*** EXERCISE DATA ***
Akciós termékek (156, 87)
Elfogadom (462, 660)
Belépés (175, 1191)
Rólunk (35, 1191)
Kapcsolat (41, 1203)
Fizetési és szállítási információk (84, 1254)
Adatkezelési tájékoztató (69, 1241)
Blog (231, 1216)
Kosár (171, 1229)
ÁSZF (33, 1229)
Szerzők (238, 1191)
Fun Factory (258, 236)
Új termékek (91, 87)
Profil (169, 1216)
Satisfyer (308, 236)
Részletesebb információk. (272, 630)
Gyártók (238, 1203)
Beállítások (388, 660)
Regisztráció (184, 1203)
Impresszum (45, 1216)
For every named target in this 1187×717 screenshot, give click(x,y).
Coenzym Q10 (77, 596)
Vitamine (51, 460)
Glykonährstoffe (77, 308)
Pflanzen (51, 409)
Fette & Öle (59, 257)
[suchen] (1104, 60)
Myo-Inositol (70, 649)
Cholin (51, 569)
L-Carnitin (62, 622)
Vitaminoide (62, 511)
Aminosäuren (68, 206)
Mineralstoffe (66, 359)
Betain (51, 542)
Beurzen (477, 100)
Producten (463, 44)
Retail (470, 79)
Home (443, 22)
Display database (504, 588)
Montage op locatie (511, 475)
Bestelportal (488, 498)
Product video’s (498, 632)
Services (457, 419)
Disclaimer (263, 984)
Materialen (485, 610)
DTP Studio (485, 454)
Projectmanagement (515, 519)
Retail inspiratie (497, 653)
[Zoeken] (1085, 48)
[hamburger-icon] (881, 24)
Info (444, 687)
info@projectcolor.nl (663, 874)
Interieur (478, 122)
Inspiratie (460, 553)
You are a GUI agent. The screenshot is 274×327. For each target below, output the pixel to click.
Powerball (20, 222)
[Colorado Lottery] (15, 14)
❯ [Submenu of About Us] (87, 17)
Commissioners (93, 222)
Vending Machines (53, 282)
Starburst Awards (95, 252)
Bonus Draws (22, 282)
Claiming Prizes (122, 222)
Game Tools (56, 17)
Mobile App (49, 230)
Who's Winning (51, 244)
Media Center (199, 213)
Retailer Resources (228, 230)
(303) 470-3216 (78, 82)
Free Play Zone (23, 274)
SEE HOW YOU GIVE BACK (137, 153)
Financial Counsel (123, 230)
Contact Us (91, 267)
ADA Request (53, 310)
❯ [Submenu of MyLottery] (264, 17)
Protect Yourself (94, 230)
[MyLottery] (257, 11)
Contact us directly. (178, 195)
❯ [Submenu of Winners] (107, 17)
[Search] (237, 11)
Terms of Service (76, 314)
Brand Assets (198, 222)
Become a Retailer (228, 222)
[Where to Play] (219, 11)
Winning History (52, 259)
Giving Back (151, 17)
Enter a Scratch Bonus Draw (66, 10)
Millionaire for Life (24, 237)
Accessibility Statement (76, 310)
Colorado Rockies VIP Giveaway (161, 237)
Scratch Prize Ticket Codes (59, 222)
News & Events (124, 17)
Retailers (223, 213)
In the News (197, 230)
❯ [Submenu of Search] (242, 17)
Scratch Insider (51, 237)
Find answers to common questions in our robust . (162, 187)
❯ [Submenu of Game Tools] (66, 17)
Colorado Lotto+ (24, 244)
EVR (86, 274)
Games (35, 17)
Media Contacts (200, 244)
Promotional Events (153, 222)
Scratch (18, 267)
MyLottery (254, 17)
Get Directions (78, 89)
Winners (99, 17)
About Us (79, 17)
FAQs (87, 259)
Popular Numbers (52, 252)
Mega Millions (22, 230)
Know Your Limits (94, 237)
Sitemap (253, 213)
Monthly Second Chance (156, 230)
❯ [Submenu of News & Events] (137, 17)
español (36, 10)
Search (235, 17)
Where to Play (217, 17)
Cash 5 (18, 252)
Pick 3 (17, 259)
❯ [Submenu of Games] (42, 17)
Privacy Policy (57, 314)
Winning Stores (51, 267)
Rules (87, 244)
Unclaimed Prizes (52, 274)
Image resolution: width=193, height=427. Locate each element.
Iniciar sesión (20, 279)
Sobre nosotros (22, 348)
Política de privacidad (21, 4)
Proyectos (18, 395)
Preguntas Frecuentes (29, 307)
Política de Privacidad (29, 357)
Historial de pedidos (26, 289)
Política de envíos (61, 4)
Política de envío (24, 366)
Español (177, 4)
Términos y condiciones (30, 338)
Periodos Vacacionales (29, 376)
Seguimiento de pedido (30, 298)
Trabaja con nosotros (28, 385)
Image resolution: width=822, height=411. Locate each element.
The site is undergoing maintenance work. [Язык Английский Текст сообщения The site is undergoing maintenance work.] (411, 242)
***
GIVEN TASK: Update every entry above by replacing "Image resolution" with "Screen size" wherever it occurs. Leave all other text unchanged.

EXPECTED ANSWER:
Akciós termékek (156, 87)
Elfogadom (462, 660)
Belépés (175, 1191)
Rólunk (35, 1191)
Kapcsolat (41, 1203)
Fizetési és szállítási információk (84, 1254)
Adatkezelési tájékoztató (69, 1241)
Blog (231, 1216)
Kosár (171, 1229)
ÁSZF (33, 1229)
Szerzők (238, 1191)
Fun Factory (258, 236)
Új termékek (91, 87)
Profil (169, 1216)
Satisfyer (308, 236)
Részletesebb információk. (272, 630)
Gyártók (238, 1203)
Beállítások (388, 660)
Regisztráció (184, 1203)
Impresszum (45, 1216)
For every named target in this 1187×717 screenshot, give click(x,y).
Coenzym Q10 (77, 596)
Vitamine (51, 460)
Glykonährstoffe (77, 308)
Pflanzen (51, 409)
Fette & Öle (59, 257)
[suchen] (1104, 60)
Myo-Inositol (70, 649)
Cholin (51, 569)
L-Carnitin (62, 622)
Vitaminoide (62, 511)
Aminosäuren (68, 206)
Mineralstoffe (66, 359)
Betain (51, 542)
Beurzen (477, 100)
Producten (463, 44)
Retail (470, 79)
Home (443, 22)
Display database (504, 588)
Montage op locatie (511, 475)
Bestelportal (488, 498)
Product video’s (498, 632)
Services (457, 419)
Disclaimer (263, 984)
Materialen (485, 610)
DTP Studio (485, 454)
Projectmanagement (515, 519)
Retail inspiratie (497, 653)
[Zoeken] (1085, 48)
[hamburger-icon] (881, 24)
Info (444, 687)
info@projectcolor.nl (663, 874)
Interieur (478, 122)
Inspiratie (460, 553)
You are a GUI agent. The screenshot is 274×327. For each target below, output the pixel to click.
Powerball (20, 222)
[Colorado Lottery] (15, 14)
❯ [Submenu of About Us] (87, 17)
Commissioners (93, 222)
Vending Machines (53, 282)
Starburst Awards (95, 252)
Bonus Draws (22, 282)
Claiming Prizes (122, 222)
Game Tools (56, 17)
Mobile App (49, 230)
Who's Winning (51, 244)
Media Center (199, 213)
Retailer Resources (228, 230)
(303) 470-3216 (78, 82)
Free Play Zone (23, 274)
SEE HOW YOU GIVE BACK (137, 153)
Financial Counsel (123, 230)
Contact Us (91, 267)
ADA Request (53, 310)
❯ [Submenu of MyLottery] (264, 17)
Protect Yourself (94, 230)
[MyLottery] (257, 11)
Contact us directly. (178, 195)
❯ [Submenu of Winners] (107, 17)
[Search] (237, 11)
Terms of Service (76, 314)
Brand Assets (198, 222)
Become a Retailer (228, 222)
[Where to Play] (219, 11)
Winning History (52, 259)
Giving Back (151, 17)
Enter a Scratch Bonus Draw (66, 10)
Millionaire for Life (24, 237)
Accessibility Statement (76, 310)
Colorado Rockies VIP Giveaway (161, 237)
Scratch Prize Ticket Codes (59, 222)
News & Events (124, 17)
Retailers (223, 213)
In the News (197, 230)
❯ [Submenu of Search] (242, 17)
Scratch Insider (51, 237)
Find answers to common questions in our robust . (162, 187)
❯ [Submenu of Game Tools] (66, 17)
Colorado Lotto+ (24, 244)
EVR (86, 274)
Games (35, 17)
Media Contacts (200, 244)
Promotional Events (153, 222)
Scratch (18, 267)
MyLottery (254, 17)
Get Directions (78, 89)
Winners (99, 17)
About Us (79, 17)
FAQs (87, 259)
Popular Numbers (52, 252)
Mega Millions (22, 230)
Know Your Limits (94, 237)
Sitemap (253, 213)
Monthly Second Chance (156, 230)
❯ [Submenu of News & Events] (137, 17)
español (36, 10)
Search (235, 17)
Where to Play (217, 17)
Cash 5 (18, 252)
Pick 3 (17, 259)
❯ [Submenu of Games] (42, 17)
Privacy Policy (57, 314)
Winning Stores (51, 267)
Rules (87, 244)
Unclaimed Prizes (52, 274)
Screen size: width=193, height=427. Locate each element.
Iniciar sesión (20, 279)
Sobre nosotros (22, 348)
Política de privacidad (21, 4)
Proyectos (18, 395)
Preguntas Frecuentes (29, 307)
Política de Privacidad (29, 357)
Historial de pedidos (26, 289)
Política de envíos (61, 4)
Política de envío (24, 366)
Español (177, 4)
Términos y condiciones (30, 338)
Periodos Vacacionales (29, 376)
Seguimiento de pedido (30, 298)
Trabaja con nosotros (28, 385)
Screen size: width=822, height=411. Locate each element.
The site is undergoing maintenance work. [Язык Английский Текст сообщения The site is undergoing maintenance work.] (411, 242)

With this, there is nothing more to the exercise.